It was a warm Saturday afternoon, May 19, 1923, and the Columbia Lions were playing the Wesleyan University Methodists and hoping for their fourth consecutive victory. With a record of 8–7, the Lions had been struggling to play winning baseball, despite the efforts of their star first baseman, outfielder, and pitcher, Henry Louis “Lou” Gehrig.
Gehrig was a multitalented athlete. The recipient of a football scholarship at Columbia, he had been forced to serve a year’s suspension from all collegiate sports for playing professionally for the Hartford Senators under the nom de guerre Lou Lewis during the 1921 baseball season. As a result, Gehrig was first eligible to suit up on the gridiron in the fall of 1922, and 1923 was the only year he would play baseball for the Lions.
He made the most of it, carrying a .516 batting average into the Wesleyan game. Like Yankees slugger Babe Ruth, who had been a lights-out pitcher for the Boston Red Sox, Gehrig was a fearsome hitter as well as a dominant southpaw. Just a month earlier, on April 18 against Williams, he had struck out a club record seventeen batters. But in the May 19 game, while he gave up just three hits to Wesleyan in a 15–2 Lions romp, Gehrig would make his biggest impression at the plate.
In the first inning, leadoff hitter and freshman second baseman Charlie Kennedy singled to center. With one out, the sophomore hurler Gehrig strode to the plate. Clad in gray flannels with navy-blue Columbia lettering on the front, Gehrig stepped into the left-handed batter’s box, clutched his lumber, and fixed his gaze on pitcher Joseph Layton “Layt” Moore.
South Field, just north of 114th Street on the Morningside Heights campus, was at the southernmost edge of the growing university, and from home plate Gehrig could see Low Library beyond the right-field bleachers and, behind center, the brick-and-limestone marvel of the School of Journalism, more than four hundred feet away. A week before, Gehrig had launched a ball over the stands into 116th Street, which would later become College Walk.
Now Kennedy took his lead off first, and Moore hurled the baseball toward home plate. Gehrig stepped forward and unleashed his mighty swing.
What happened next has been a matter of speculation for a century. The 1942 Gehrig biopic The Pride of the Yankees (cowritten by Herman Mankiewicz 1917CC) depicts “Columbia Lou” hitting a blast so prodigious that it broke a window beyond center field — exactly where the journalism building stood. But did the homer actually shatter glass in the edifice that is known today as Pulitzer Hall?

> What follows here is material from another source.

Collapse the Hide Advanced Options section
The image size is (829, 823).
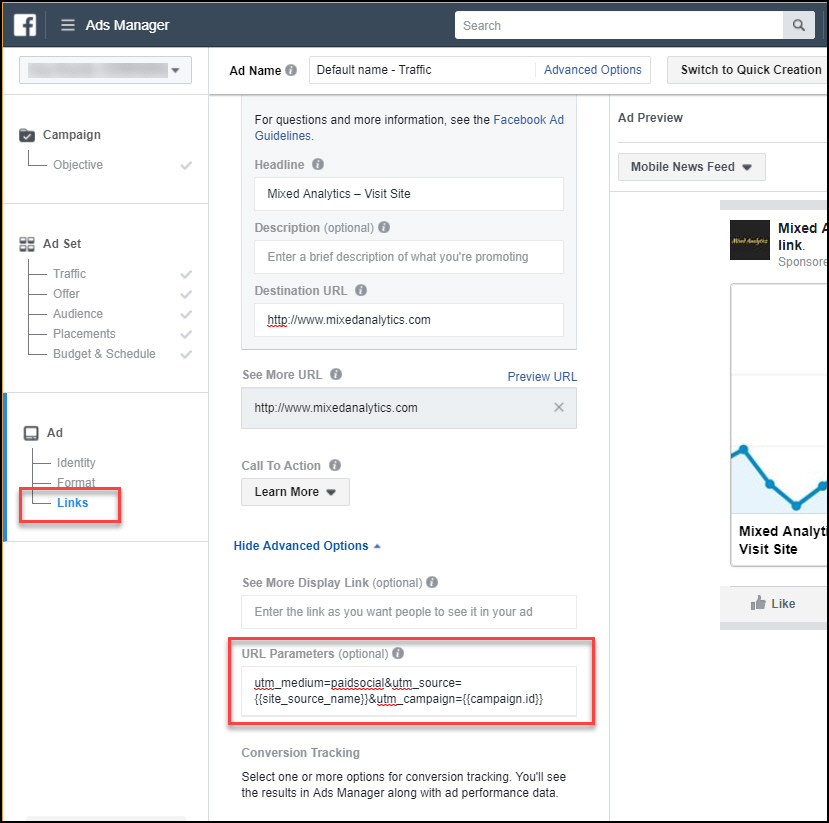pyautogui.click(x=307, y=545)
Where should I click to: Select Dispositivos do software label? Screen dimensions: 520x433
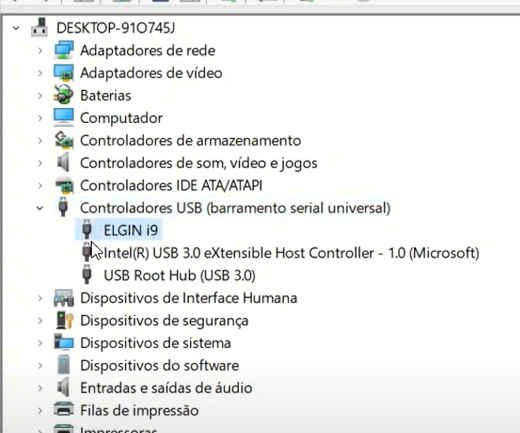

Contemporary accounts of Gehrig’s clout differ. The Columbia Daily Spectator wrote that the ball “bounded in front of Journalism.” The Hartford Daily Courant, which serves Wesleyan territory, reported that “the sphere went over the center field stands and hit the School of Journalism building.” The New York Times offered a third account, stating that the ball sailed “into the small campus surrounding the School of Journalism building.”
So unless three reporters from three different newspapers somehow missed it, there was no broken glass that day.
The Lions finished the 1923 season 10–8–1. By then, Gehrig had signed with the Yankees, and on June 15, just shy of his twentieth birthday, Gehrig made his debut in pinstripes as a ninth-inning replacement at first base. Two years later, on June 1, 1925, he entered a game as a pinch hitter, which marked the beginning of his fabled streak of 2,130 consecutive games played. The feat ended on May 2, 1939, when Gehrig, ailing with what would be diagnosed as ALS, removed himself from the lineup. His record of durability stood for fifty-six years.
Today, long after Gehrig’s storied career as baseball’s Iron Horse, the legend of the shattered glass at Columbia still swirls.
“What I’ll never also forget are those stories that they used to tell about how Lou broke all of those windows in the journalism building with his home runs,” recalled the late Gene Sosin ’41CC, ’58GSAS, who was a director of Radio Free Europe and Radio Liberty, upon the seventieth anniversary of Gehrig’s death in 2011. “Myths, perhaps. But good myths.”